# Why problems with Glutardehyde?



## Ravenswing (16 Dec 2013)

Hi! Yes it me asking again...

Im a fan of liquid carbon after having so much troubles with gaseous CO2 technic (not with the gas itself!) and never had problems with Glut. However, so many has reported problems especially when starting dosing, I wonder why? What happens or might happen in the tank when you start adding and plants may not be so-ready to take it? Iv, as we all must have, read reports of lack of oxygen (?), fish gasping, dead fish day before first/big dose etc.I ask because Id like to know if there is some possible chemical reaction between...what?...when we start dosing or too much too suddenly Glutardehyde. I know it takes a while until plants "learn" to handle it, that is to say, morph their fysiology to handle it but is there something else too? Too big (?) dosage is bad and yes, its good idea to start with small ones, but what happens when plants dont/cant use it? What causes the trouble(s)?


----------



## Alastair (16 Dec 2013)

Interesting post. Id be curious about this too although gluteraldehyde in aquariums has a very short half life and other than affecting shrimp ive not heard of problems affecting fish


----------



## Marcel G (16 Dec 2013)

§ §

Work required> Resume the forum thread on glutaraldehyde dosing from where it stops. The lines after this thread aren't needed.

Provided data>
§ §

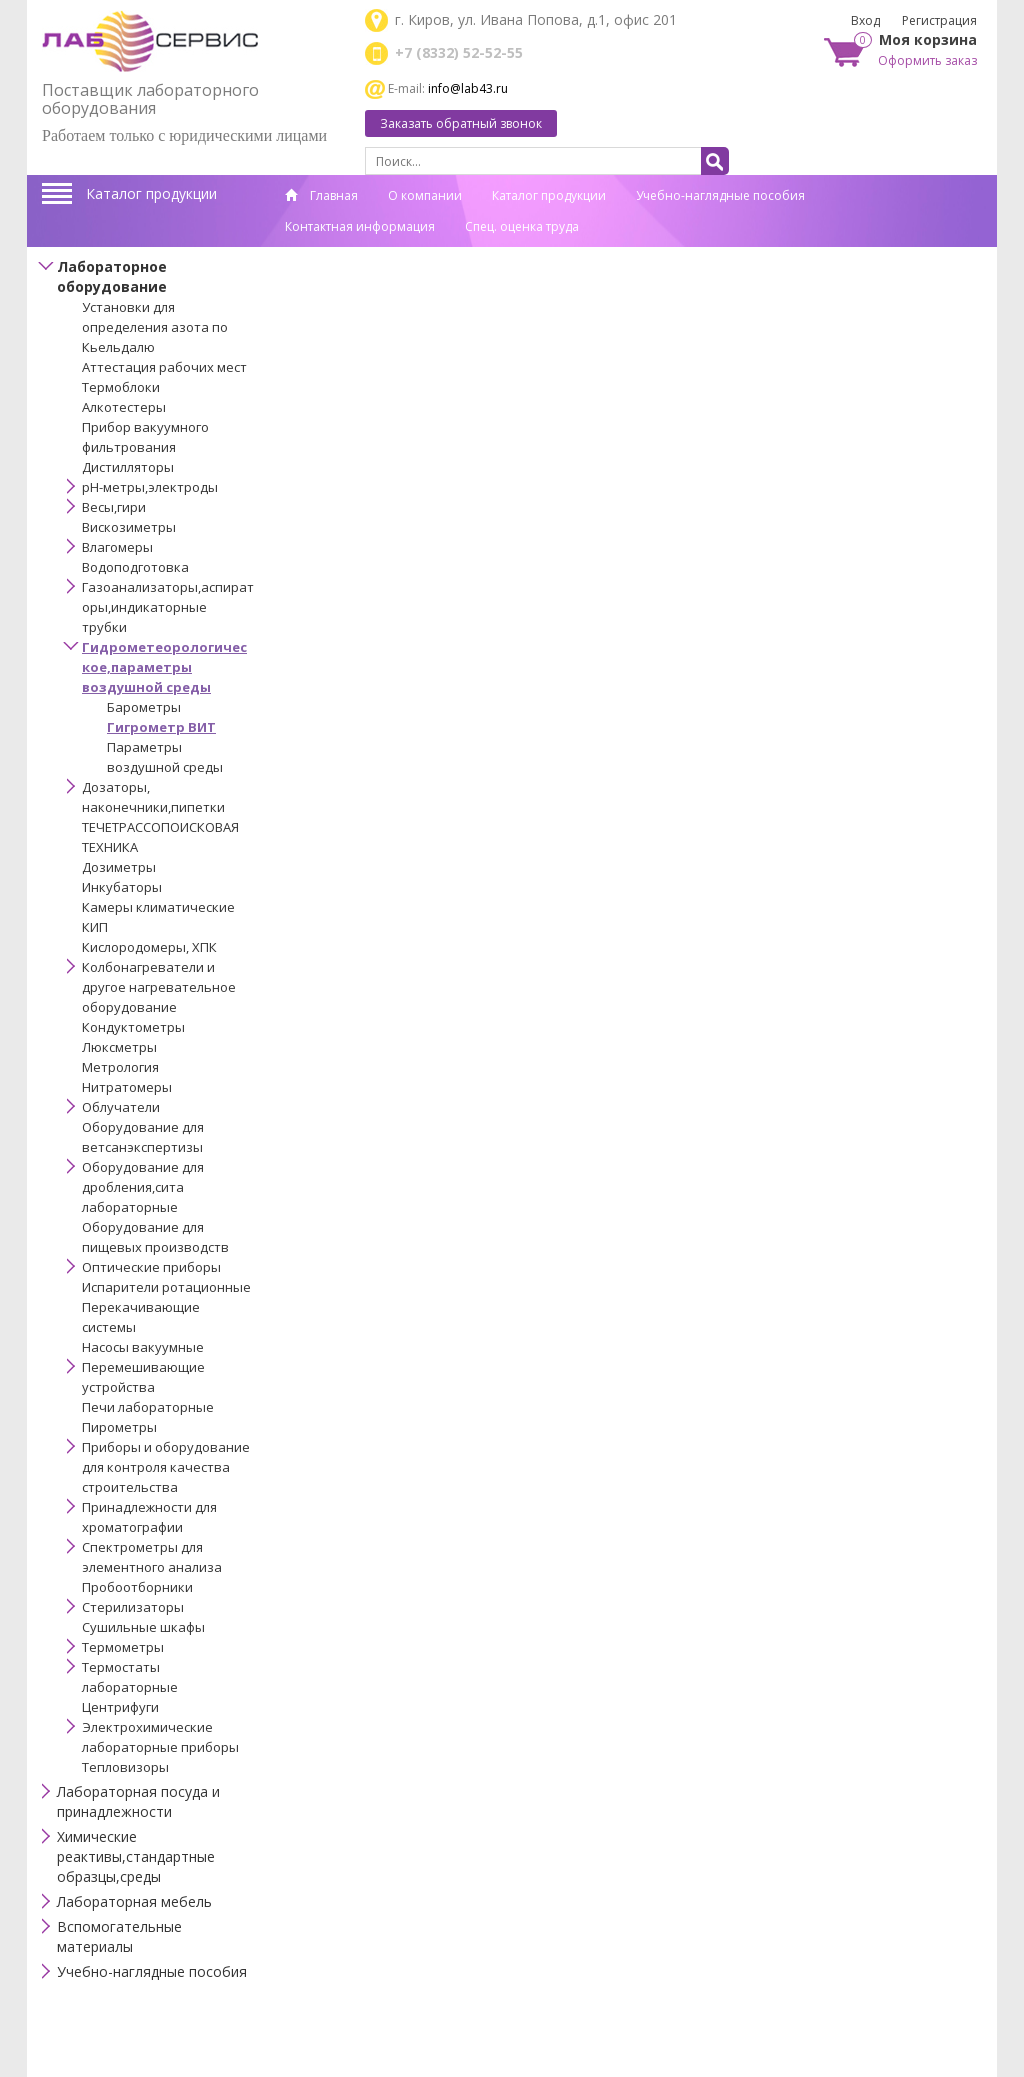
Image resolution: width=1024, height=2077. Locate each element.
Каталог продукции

§ §

The reply>
These are very good questions. I personally have/had no problems with using GA in my tanks, so I can testify no side effects on shrimps or plants (if dosed as recommended). But quite a lot of people are expressing an aversion to this product. I would like to know some rational reasons for their attitude (other then the increased sensitivity of a few plants to GA).


----------



## daizeUK (14 Jan 2014)

I currently double dose GA and plants have responded well, no inverts, would also be curious to hear of any reasoning why it can cause problems.


----------



## thomas.bham (14 Jan 2014)

Be careful with it.
l almost killed all my blyxa japonica.

Sent from my GT-I9300 using Tapatalk


----------



## Andy Thurston (15 Jan 2014)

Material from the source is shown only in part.